ホークは空を埋め尽くさんばかりに次々と飛び上がり、地面からキノコのように無数のタンクが姿を現す。

 圧倒的な物量と戦力差だった。


「エルちゃん! あなたは一人の力でこれを全部倒しなさい! ただし、この間みたいに私を直接攻撃するのはダメだからね!」


「はい! わかりました!」


「鎧! アンタは少しだけ【ソウルリンク】を発動させなさい。そうすれば僅かに体が動かせるはずよ!」


 ローリーの言葉に従って、弱めにソウルリンクを意識する。

エルの意識は下がらず、まるでぼんやりとだが、身体があるような感覚を得た。

何故かエルの耳が真っ赤に染まっている。

心臓の鼓動も早く、緊張している様子だった。


「どうかしたか?」


「あ、いえ、なんかちょっと恥ずかしいかもです……誰かが本当にくっついてるみたいな?」


「そ、そうだな」


 エルの熱を感じ、俺も久々に”恥ずかしい”という感情を抱いた。

今の状況を身体があると仮定して例えるならば、”背中から俺が抱き着いている”と表現するのが正しい気がする。


「でも鎧さんだから嫌じゃないですよ? えへへ」


「そ、そうか……」


きっと体があったら俺の心臓は破裂していたのは間違いない。

なにせ、俺は人間の頃、生涯童貞であったわけで……


「ちょっとそこ! にやにやしない! いちゃいちゃいない! 真剣に!」


 っと、そこで崖の上のローリーが怒りの叫びを上げた。


「す、すみません!」


「まったくもう……この訓練の目的は一つ! エルちゃんと鎧が【人鋼一体】を成すことよ。だから鎧は基本変わっちゃダメ! エルちゃんは自分一人で何とかしようとすること! 良いわね!?」


「分かりました、ローリーさん! 鎧さん、言われた通りにしましょうね?」


「分かった」


「ローリーさん、早速お願いします!」


 エルは腰からサーベルを抜き、中段に構え、腰を落とした。


「良いわ! 防衛軍の魔法から殺傷力は抜いてあるけど、弾に当たると凄く痛いからね! 覚悟して!」」


 崖の上のローリーがゴーレム槌を思い切り薙いだ。

空を埋め尽くさんばかりのホークが翼で空気を裂き、地上のタンクが砂埃を巻き上げながら前進を開始する。

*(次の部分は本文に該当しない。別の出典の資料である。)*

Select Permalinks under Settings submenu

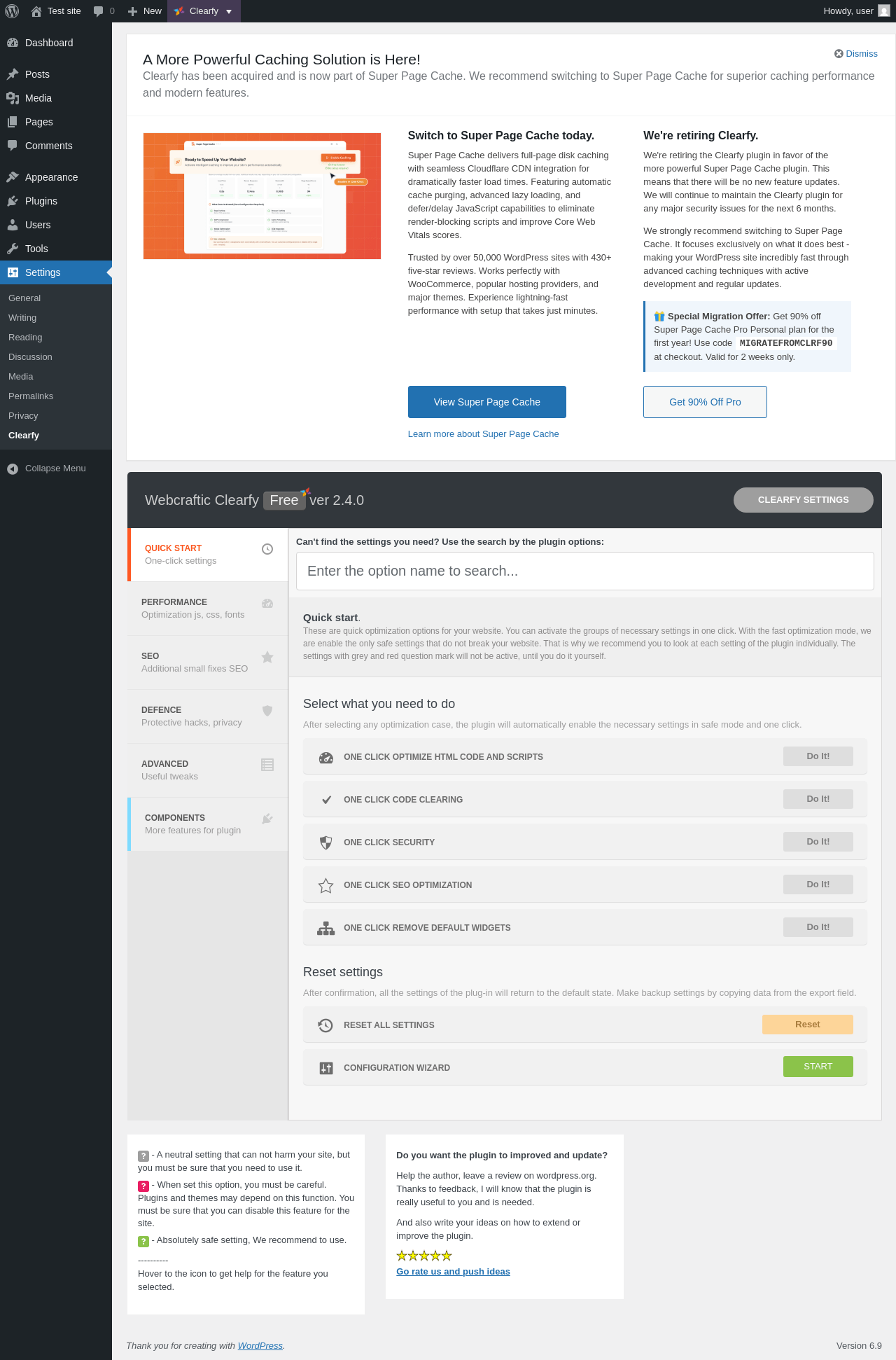coord(31,396)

 エルは注意深くホークとタンクを交互に観察し、そして飛んだ。

 タンクの一斉砲撃が始まり、先ほどまでエルのいたところへ、無数の砲弾が撃ち込まれていた。


「あっ!?」


 だが飛び上がったエルの目前には既に、三体のホークが綺麗な編隊を組んで迫っていた。

ホークの翼から火矢が切り離され、飛翔する。

それは無慈悲にも空中で無防備を晒していたエルへ全弾命中した。

エルはそのまま地面へ背中から叩きつけられる。


「いったぁ……!」


「だ、大丈夫か!?」


「まだまだこれくらい大丈夫……」


「危ない!」


「わわっ!」


 起き上がろうとしたエルの身体を、俺が支配して、思い切り横へ転がる。

俺とエルの脇へタンクからの砲撃が加えられ、いくつもの大きな砂柱を上げていた。


「鎧! あんた今エルちゃんと入れ替わったでしょ!? そういうことしちゃ意味ないって!」


 崖の上のローリーは、怒りに満ちた声を響かせる。


「しかし!」


「鎧さん、ローリーさんの言うこと聞きましょう」


 砂ぼこりで煤けたエルは立ち上がり、再びサーベルを構えなおす。


「ローリーさんごめんなさい! 鎧さんへは私から言って聞かせました! だからもう一度お願いします!」


「良いわ。もし次、鎧が同じようなことをしたらこの訓練は即中止よ! 私だってせっかくの連休を使ってんるだからそこのところ分かってよね!」


 ローリーが腕を凪ぎ、再度ホークが飛行を開始し、タンクが前進を始めた。

エルは耳をしきりに動かして音を探り、翡翠の瞳で、天と地の防衛軍を注意深く観察する。そして思い切り後ろへ飛んだ。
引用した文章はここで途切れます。